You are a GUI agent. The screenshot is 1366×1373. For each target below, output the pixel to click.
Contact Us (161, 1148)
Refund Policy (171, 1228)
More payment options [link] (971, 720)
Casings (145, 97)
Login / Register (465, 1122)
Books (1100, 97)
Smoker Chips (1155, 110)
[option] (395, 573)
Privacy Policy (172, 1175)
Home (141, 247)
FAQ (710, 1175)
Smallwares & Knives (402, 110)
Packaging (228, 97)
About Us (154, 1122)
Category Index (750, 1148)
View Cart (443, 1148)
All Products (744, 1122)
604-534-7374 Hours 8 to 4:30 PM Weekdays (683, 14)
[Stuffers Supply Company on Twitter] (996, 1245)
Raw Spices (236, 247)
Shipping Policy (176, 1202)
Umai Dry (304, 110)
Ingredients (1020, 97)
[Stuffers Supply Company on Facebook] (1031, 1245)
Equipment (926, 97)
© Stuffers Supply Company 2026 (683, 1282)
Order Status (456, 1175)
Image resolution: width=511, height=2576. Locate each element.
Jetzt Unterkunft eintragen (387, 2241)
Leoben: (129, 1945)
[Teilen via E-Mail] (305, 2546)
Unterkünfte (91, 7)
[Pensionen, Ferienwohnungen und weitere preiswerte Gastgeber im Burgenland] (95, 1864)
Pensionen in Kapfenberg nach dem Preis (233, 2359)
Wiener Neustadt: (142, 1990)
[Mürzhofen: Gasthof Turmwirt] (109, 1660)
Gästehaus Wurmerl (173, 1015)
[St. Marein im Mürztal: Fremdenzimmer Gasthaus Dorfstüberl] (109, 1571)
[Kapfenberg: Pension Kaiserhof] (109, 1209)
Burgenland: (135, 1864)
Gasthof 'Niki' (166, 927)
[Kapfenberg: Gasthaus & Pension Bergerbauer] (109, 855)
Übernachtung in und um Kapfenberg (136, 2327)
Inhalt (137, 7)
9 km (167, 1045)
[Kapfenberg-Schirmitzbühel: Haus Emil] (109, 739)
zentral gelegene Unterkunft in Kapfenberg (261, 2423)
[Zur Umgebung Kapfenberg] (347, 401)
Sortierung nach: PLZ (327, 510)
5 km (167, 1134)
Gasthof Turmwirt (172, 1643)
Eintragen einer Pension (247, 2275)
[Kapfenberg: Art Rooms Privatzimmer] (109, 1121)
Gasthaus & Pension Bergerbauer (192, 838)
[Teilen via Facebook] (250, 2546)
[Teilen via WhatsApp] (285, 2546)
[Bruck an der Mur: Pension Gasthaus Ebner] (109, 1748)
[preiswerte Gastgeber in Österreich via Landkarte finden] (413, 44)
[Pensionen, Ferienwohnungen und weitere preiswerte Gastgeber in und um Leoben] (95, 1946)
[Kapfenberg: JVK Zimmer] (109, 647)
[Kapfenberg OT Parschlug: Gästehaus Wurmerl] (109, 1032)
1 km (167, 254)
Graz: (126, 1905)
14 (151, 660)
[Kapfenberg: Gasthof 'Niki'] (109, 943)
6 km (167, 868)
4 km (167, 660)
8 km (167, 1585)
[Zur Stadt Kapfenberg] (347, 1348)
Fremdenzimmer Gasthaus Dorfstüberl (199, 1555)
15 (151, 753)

§

*Directions for this task*.
Count each line above in which the string "Facebook" appears, then state only the total.

*Expected answer*.
2